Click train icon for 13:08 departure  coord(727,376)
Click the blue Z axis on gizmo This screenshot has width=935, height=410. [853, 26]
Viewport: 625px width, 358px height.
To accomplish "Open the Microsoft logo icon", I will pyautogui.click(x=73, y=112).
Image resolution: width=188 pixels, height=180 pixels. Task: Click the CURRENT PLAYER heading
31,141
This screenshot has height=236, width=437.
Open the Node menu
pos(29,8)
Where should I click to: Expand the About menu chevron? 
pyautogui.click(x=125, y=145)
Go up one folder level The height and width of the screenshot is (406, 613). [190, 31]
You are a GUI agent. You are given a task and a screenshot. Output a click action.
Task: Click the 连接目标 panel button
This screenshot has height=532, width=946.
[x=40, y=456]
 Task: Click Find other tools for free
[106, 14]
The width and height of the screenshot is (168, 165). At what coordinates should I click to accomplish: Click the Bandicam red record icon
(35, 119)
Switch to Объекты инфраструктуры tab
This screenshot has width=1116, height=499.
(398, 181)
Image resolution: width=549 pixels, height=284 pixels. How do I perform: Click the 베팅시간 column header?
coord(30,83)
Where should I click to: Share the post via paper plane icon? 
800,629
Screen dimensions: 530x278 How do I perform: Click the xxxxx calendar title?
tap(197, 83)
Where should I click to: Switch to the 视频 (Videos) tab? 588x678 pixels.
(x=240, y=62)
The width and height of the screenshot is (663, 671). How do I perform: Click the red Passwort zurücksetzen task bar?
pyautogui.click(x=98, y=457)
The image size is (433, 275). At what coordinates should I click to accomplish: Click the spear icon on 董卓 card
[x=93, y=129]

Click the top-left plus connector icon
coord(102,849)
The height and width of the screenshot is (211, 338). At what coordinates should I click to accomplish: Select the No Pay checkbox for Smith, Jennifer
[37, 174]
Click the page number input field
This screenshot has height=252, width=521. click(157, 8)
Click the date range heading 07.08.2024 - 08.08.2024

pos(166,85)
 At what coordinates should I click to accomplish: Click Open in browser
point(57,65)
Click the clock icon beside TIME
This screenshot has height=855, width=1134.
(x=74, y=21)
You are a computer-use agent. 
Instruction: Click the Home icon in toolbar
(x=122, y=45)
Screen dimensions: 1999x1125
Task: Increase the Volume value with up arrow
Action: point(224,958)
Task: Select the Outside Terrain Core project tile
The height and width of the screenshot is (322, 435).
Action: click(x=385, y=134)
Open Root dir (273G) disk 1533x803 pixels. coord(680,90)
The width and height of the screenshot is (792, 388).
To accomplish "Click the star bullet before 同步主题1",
------
Put the lines above into a numbered list, and leave out any blank lines.

1. Click train icon for 13:08 departure  coord(727,376)
2. Click the blue Z axis on gizmo This screenshot has width=935, height=410. [853, 26]
3. Viewport: 625px width, 358px height.
4. To accomplish "Open the Microsoft logo icon", I will pyautogui.click(x=73, y=112).
5. Image resolution: width=188 pixels, height=180 pixels. Task: Click the CURRENT PLAYER heading
6. 31,141
7. This screenshot has height=236, width=437.
8. Open the Node menu
9. pos(29,8)
10. Where should I click to: Expand the About menu chevron? 
11. pyautogui.click(x=125, y=145)
12. Go up one folder level The height and width of the screenshot is (406, 613). [190, 31]
13. You are a GUI agent. You are given a task and a screenshot. Output a click action.
14. Task: Click the 连接目标 panel button
15. This screenshot has height=532, width=946.
16. [x=40, y=456]
17.  Task: Click Find other tools for free
18. [106, 14]
19. The width and height of the screenshot is (168, 165). At what coordinates should I click to accomplish: Click the Bandicam red record icon
20. (35, 119)
21. Switch to Объекты инфраструктуры tab
22. This screenshot has width=1116, height=499.
23. (398, 181)
24. Image resolution: width=549 pixels, height=284 pixels. How do I perform: Click the 베팅시간 column header?
25. coord(30,83)
26. Where should I click to: Share the post via paper plane icon? 
27. 800,629
28. Screen dimensions: 530x278 How do I perform: Click the xxxxx calendar title?
29. tap(197, 83)
30. Where should I click to: Switch to the 视频 (Videos) tab? 588x678 pixels.
31. (x=240, y=62)
32. The width and height of the screenshot is (663, 671). How do I perform: Click the red Passwort zurücksetzen task bar?
33. pyautogui.click(x=98, y=457)
34. The image size is (433, 275). At what coordinates should I click to accomplish: Click the spear icon on 董卓 card
35. [x=93, y=129]
36. Click the top-left plus connector icon
37. coord(102,849)
38. The height and width of the screenshot is (211, 338). At what coordinates should I click to accomplish: Select the No Pay checkbox for Smith, Jennifer
39. [37, 174]
40. Click the page number input field
41. This screenshot has height=252, width=521. click(157, 8)
42. Click the date range heading 07.08.2024 - 08.08.2024
43. pos(166,85)
44.  At what coordinates should I click to accomplish: Click Open in browser
45. point(57,65)
46. Click the clock icon beside TIME
47. This screenshot has height=855, width=1134.
48. (x=74, y=21)
49. You are a computer-use agent. 
50. Instruction: Click the Home icon in toolbar
51. (x=122, y=45)
52. Screen dimensions: 1999x1125
53. Task: Increase the Volume value with up arrow
54. Action: point(224,958)
55. Task: Select the Outside Terrain Core project tile
56. The height and width of the screenshot is (322, 435).
57. Action: click(x=385, y=134)
58. Open Root dir (273G) disk 1533x803 pixels. coord(680,90)
59. The width and height of the screenshot is (792, 388).
60. To accomplish "Click the star bullet before 同步主题1",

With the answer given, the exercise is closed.